Gürer, “Fiyat artışları yıl sonuna doğru tekrar yükselmeye başladı. Siyasi iktidar, ithalatla hayvan ve et getirerek bu sorunu çözeceğini düşünüyor. Ancak yapılan ithalata rağmen et fiyatlarındaki artışların önüne geçilemiyor. İthalatın artarak devam edeceği bir yılın bizi beklediği açık. Ancak çözüm ithalatta değil, yerli üretimde. Besicilere destek verilmeli ve başta yem olmak üzere maliyet artırıcı unsurlarla mücadele edilmelidir. Maalesef, dışarıdan hayvan ithalatı yaparak bu sorunun üstesinden gelmeye çalışıyorlar” dedi.
Gürer, kırmızı et fiyatlarındaki artışa dikkat çekerken, Kasım ayı sonu itibarıyla kesimhanelerdeki fiyatların ve raftaki ürün fiyatlarının arasındaki farkın giderek açıldığını ifade etti:
“Kasım ayının son haftasında kesimhanelerde dana eti 347 lira, kuzu eti ise 437 lira olarak kesiliyordu. Bu ay ise dana eti 348 lira, kuzu eti ise 437 lira civarından işlem görmeye devam ediyor. Ancak rafta satılan et fiyatları, kesimhane fiyatlarının çok üzerinde. Örneğin, dana kuşbaşı rafta 650 lira, kuzu kuşbaşı ise 700 liranın altına inmiyor. Hatta bazı bölgelerde bu fiyatlar daha da artmış durumda. Bu da özellikle dar gelirli vatandaşların et ve et ürünleri tüketmesini daha da zorlaştırıyor.”
Gürer, etteki artışların en büyük nedenlerinden birinin yem fiyatlarındaki artış olduğunu vurguladı. 2011 ile 2022 yılları arasında yem fiyatlarının yüzde 963 arttığını belirten Gürer, “Son iki yılda ise bu artış daha da hızlandı. Şu an 50 kilogramlık besi yemi 700 lira civarında. Bir buzağıya 1000 lira destek verilmesine rağmen o parayla bir besicinin 50 kilogramlık yemi alması neredeyse imkansız hale geldi. Bu da besicileri büyük bir maliyet yükü altına sokuyor” dedi.

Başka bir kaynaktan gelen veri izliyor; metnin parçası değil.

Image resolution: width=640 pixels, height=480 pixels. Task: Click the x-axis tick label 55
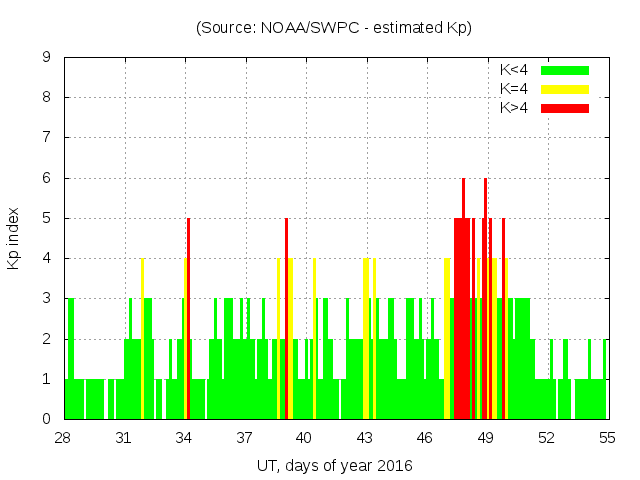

Gürer, yem ithalatının da fiyat artışlarına önemli katkı sağladığını belirterek “Yem ürünlerinde de fiyatlar dalgalanma gösterse de yaklaşık 10 milyon ton ithalat yapıldığını biliyoruz. İthal yemler de fiyat artışlarının önemli sebeplerinden biri. İthalata dayalı çözüm aramak yerine yerli üretimi artırarak bu sorunu çözmeliyiz” dedi.
Gürer, son dönemde tavuk eti fiyatlarındaki artışı ve bu artışın dar gelirliler ve emekliler üzerindeki etkisini gündeme taşıdı. Özellikle kırmızı et alamayan vatandaşlar için tavuk etinin bir umut kaynağı olduğunu belirten Gürer, son fiyat artışlarının tavuk etini de almayı zorlaştırdığını ifade etti.
Gürer, “Türkiye, tavuk eti üretiminde yaklaşık 2 milyon 400 bin tonla önemli bir üretim kapasitesine sahip. Japonya, Irak, Fas gibi birçok ülkeye kanatlı eti ve ürünleri ihraç ederek önemli bir pazar payına sahip. Ancak geçmişte özellikle kırsalda her evde tavuk beslenirken bu gelenek yerini tavuk çiftlikleriyle yapılan ticari üretime bırakmış durumda” dedi.